Searching attachment files

The smart search allows users to search through the content of files uploaded as page attachments. The attachment search supports both types of file storage provided by Kentico (database or file system).

The attachment search only works for files that are connected to pages through one of the following methods:

  • Attachment files added to pages through fields with the Data type set to File or Attachments in the page type definition
  • Attachments uploaded in the Pages application on the Properties -> Attachments tab of pages

Choosing which file types are searchable

By default, the attachment search supports the following file types:

  • txt
  • csv
  • pdf
  • docx
  • xlsx
  • pptx
  • xml
  • html
  • htm

Note: The search does NOT work for:

  • Legacy MS Office formats: doc, xls, ppt
  • Certain types of PDF files, including:
    • Encrypted files
    • Files using PDF version 1.5 or older

You can limit which of the file types are searchable for individual websites:

  1. Open the Settings application.
  2. Navigate to the System -> Search category.
  3. Select file extensions in the Allowed attachment file types setting (if no checkboxes are selected, all supported types of attachment files are indexed).
  4. Click Save.

If you wish to search one of the unsupported file types, you need to implement a custom search text extractor.
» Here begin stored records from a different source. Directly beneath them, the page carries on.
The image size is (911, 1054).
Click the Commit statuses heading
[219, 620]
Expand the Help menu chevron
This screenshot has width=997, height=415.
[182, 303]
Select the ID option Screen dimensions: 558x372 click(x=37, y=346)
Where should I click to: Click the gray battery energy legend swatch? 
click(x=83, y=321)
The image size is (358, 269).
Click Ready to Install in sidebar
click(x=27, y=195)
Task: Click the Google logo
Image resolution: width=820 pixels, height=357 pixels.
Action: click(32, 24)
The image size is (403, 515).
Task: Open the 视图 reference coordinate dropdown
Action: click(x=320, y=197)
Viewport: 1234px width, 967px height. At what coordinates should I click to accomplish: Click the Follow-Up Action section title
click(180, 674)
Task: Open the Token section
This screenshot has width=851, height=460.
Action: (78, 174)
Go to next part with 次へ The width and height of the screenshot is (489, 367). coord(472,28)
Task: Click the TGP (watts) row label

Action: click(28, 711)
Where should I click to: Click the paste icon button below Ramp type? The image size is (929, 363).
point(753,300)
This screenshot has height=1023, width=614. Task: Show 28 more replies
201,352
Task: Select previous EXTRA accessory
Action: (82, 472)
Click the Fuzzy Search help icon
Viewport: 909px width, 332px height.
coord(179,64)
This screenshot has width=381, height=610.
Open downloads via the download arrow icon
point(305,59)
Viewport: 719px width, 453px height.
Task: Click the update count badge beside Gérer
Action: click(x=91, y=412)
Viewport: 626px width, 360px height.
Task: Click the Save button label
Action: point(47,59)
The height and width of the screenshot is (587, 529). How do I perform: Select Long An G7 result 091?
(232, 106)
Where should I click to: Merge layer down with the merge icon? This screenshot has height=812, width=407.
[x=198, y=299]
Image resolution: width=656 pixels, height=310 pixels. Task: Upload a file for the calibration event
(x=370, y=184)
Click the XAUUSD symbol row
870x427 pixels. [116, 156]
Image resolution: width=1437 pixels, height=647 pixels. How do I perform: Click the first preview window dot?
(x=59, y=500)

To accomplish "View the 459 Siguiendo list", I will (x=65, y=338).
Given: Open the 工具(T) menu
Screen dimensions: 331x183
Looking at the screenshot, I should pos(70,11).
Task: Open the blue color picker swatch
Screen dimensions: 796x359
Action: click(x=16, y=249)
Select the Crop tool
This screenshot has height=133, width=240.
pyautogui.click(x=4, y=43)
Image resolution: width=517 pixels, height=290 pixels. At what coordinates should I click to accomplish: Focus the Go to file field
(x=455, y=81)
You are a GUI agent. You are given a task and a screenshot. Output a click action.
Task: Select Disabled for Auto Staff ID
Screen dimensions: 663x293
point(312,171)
Enabling indexing for page attachments

The attachment search functionality is supported by indexes of the Pages type, for both Azure Search indexes and local indexes. The attachment search is NOT available for local indexes of the Pages crawler type, which directly index the HTML output of pages.

To set up the attachment search for your website:

  1. Open the Smart search application.
  2. Create or edit a Pages type search index (either as an Azure Search index or a local index).
  3. When defining the search content on the Indexed content tab, select the Include attachment content option for the index’s allowed content.
  4. Click Save.
  5. Switch to the General tab and Rebuild the index.

While building the page index, the smart search processes the allowed pages, extracts the text of any attachment files and includes it in the content of the index (along with the other page data). When users perform a search using the index, the system returns results for pages whose attachments match the search expression.

Updating the search content of attachments (Upgrades and Hotfixes)

Kentico stores the text content extracted from page attachments in the database. When rebuilding page indexes, the search loads the “cached” attachment text from the database. The system only processes the file text directly for attachments that do not have any search content saved.

If you apply a hotfix or upgrade that changes how the search indexes attachment files, you need to clear the attachment search content:

  1. Open the System application.
  2. Select the Files -> Attachments tab.
  3. Click Clear attachment search cache.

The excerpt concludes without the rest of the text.